While both sides have big incentives to reach a consensus, bitcoin’s lack of a central authority has made compromise difficult. Even professional traders who’ve followed the dispute’s twists and turns aren’t sure how it will all pan out. Their advice: brace for volatility and be ready to act fast once a clear outcome emerges.

Behind the conflict is an  ideological split about bitcoin’s rightful identity. The community has bitterly argued whether the cryptocurrency should evolve to appeal to mainstream corporations and become more attractive to traditional capital, or fortify its position as a libertarian beacon; whether it should act more as an asset like gold, or as a payment system.

The seeds of the debate were planted years ago: To protect from cyber attacks, bitcoin by design caps the amount of information on its network, called the blockchain. That puts a ceiling on how many transactions it can process, the so-called block size limit, just as the currency’s growing popularity is boosting activity. As a result, transaction times and processing fees have soared to record levels this year, curtailing bitcoin’s ability to process payments with the same efficiency as services like Visa.

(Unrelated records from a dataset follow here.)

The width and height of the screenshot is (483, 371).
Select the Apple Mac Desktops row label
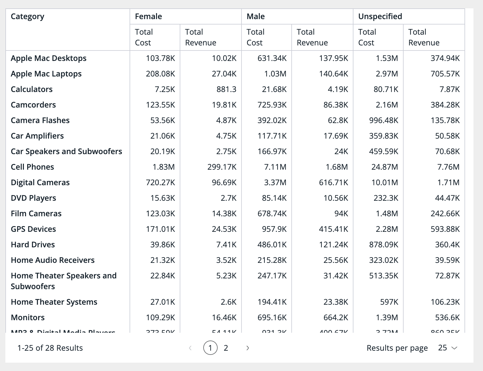pos(49,58)
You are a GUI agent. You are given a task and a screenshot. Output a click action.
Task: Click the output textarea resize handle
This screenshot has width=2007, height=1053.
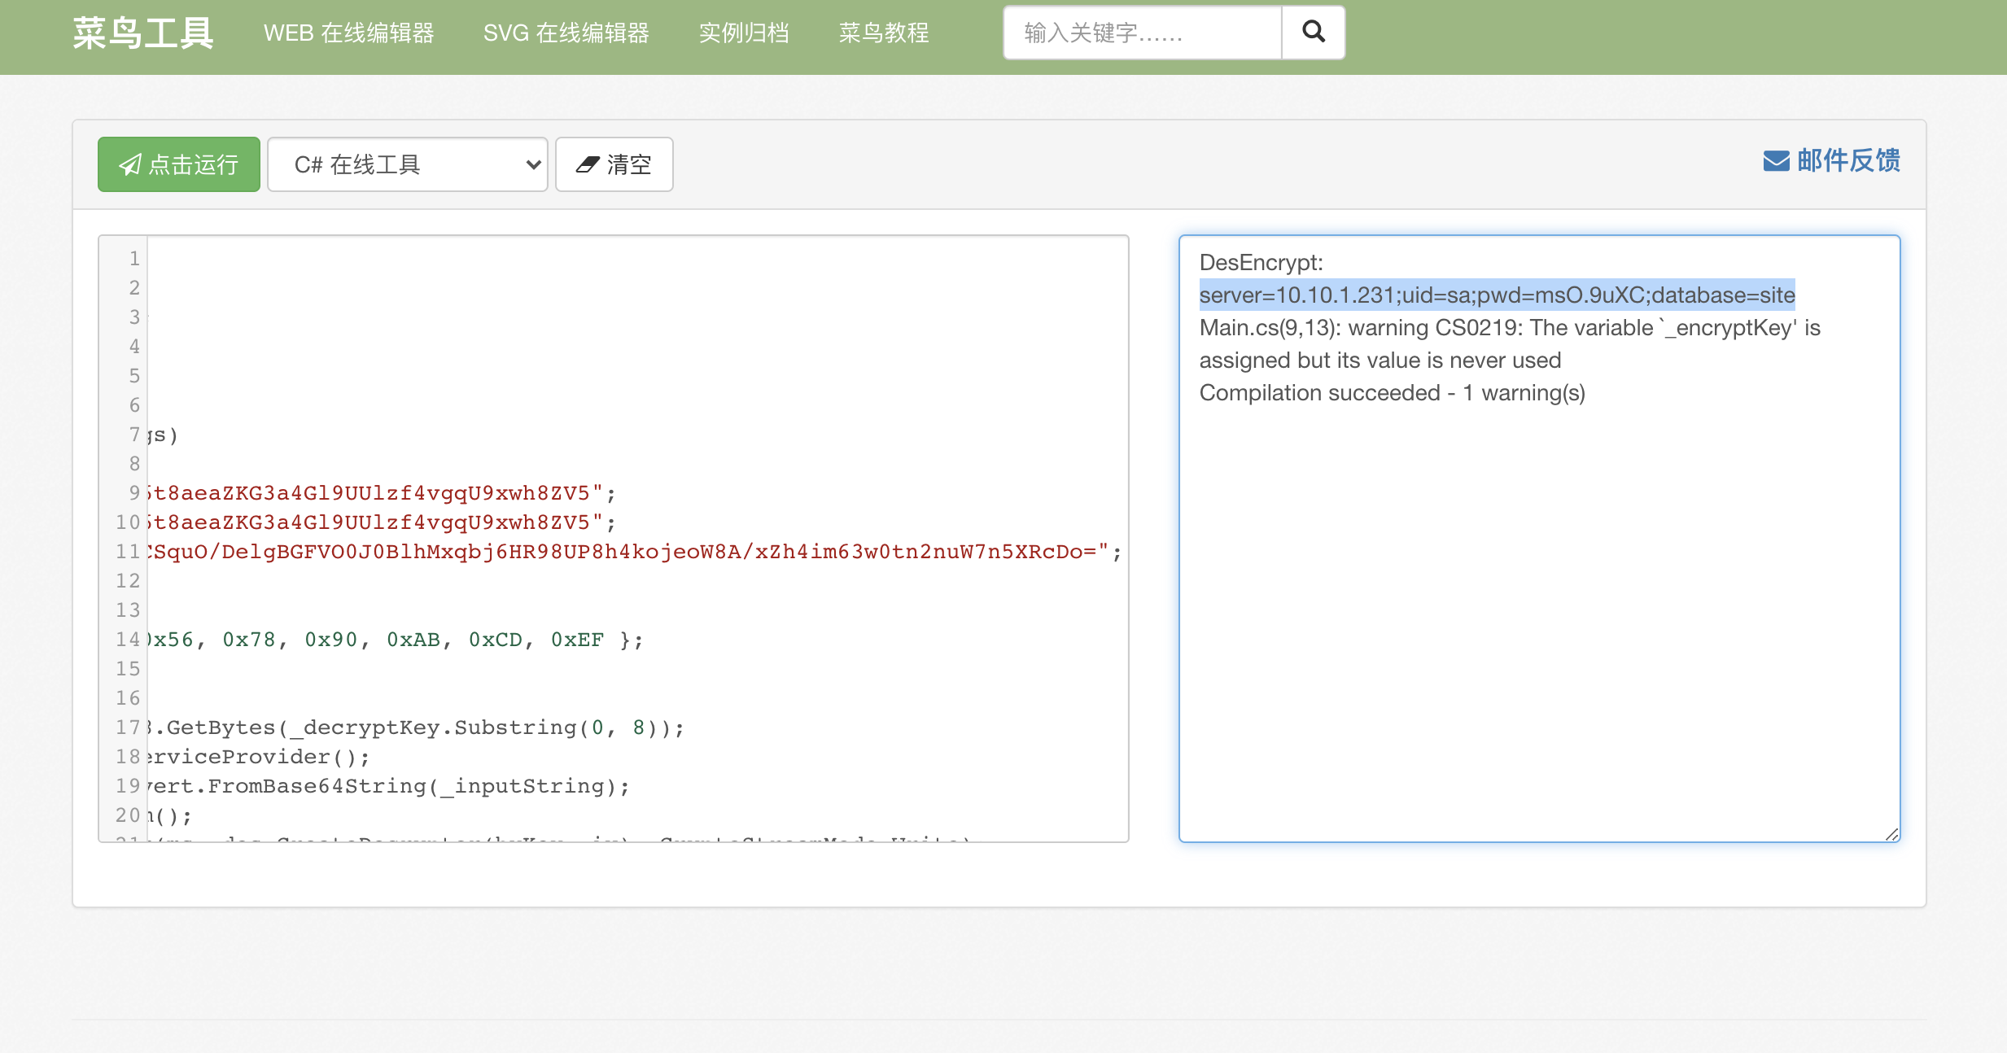point(1891,834)
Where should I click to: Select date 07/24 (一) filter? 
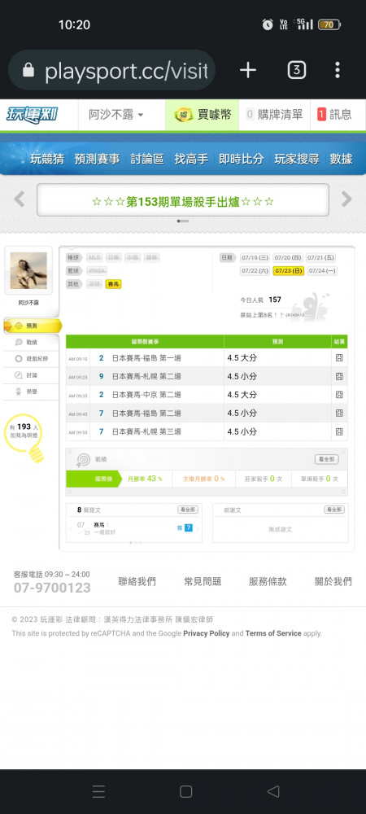[322, 270]
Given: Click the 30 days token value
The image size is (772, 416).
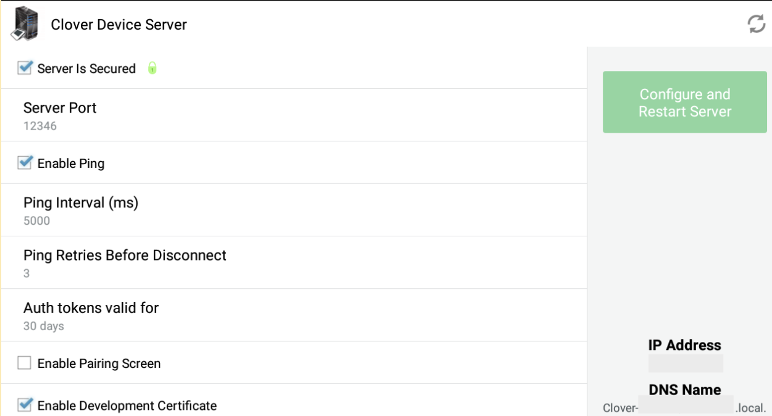Looking at the screenshot, I should pyautogui.click(x=44, y=326).
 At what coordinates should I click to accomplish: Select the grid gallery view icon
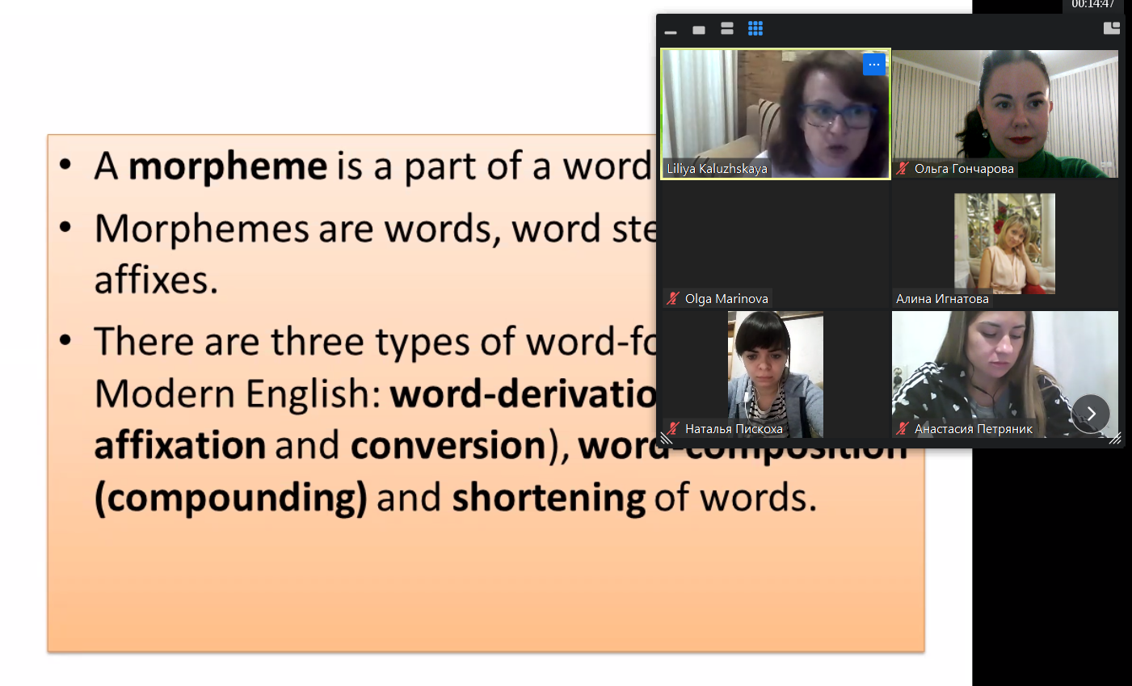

To address this problem, two main schools of thought emerged. On one side are miners, who deploy costly computers to verify transactions and act as the backbone of the blockchain. They’re proposing a straightforward increase to the block size limit. On the other is Core, a group of developers instrumental in upholding bitcoin’s bug-proof software. They insist that to ease blockchain’s traffic jam, some of its data must be managed outside the main network. They claim that not only would it reduce congestion, but also allow other projects including smart contracts to be built on top of bitcoin.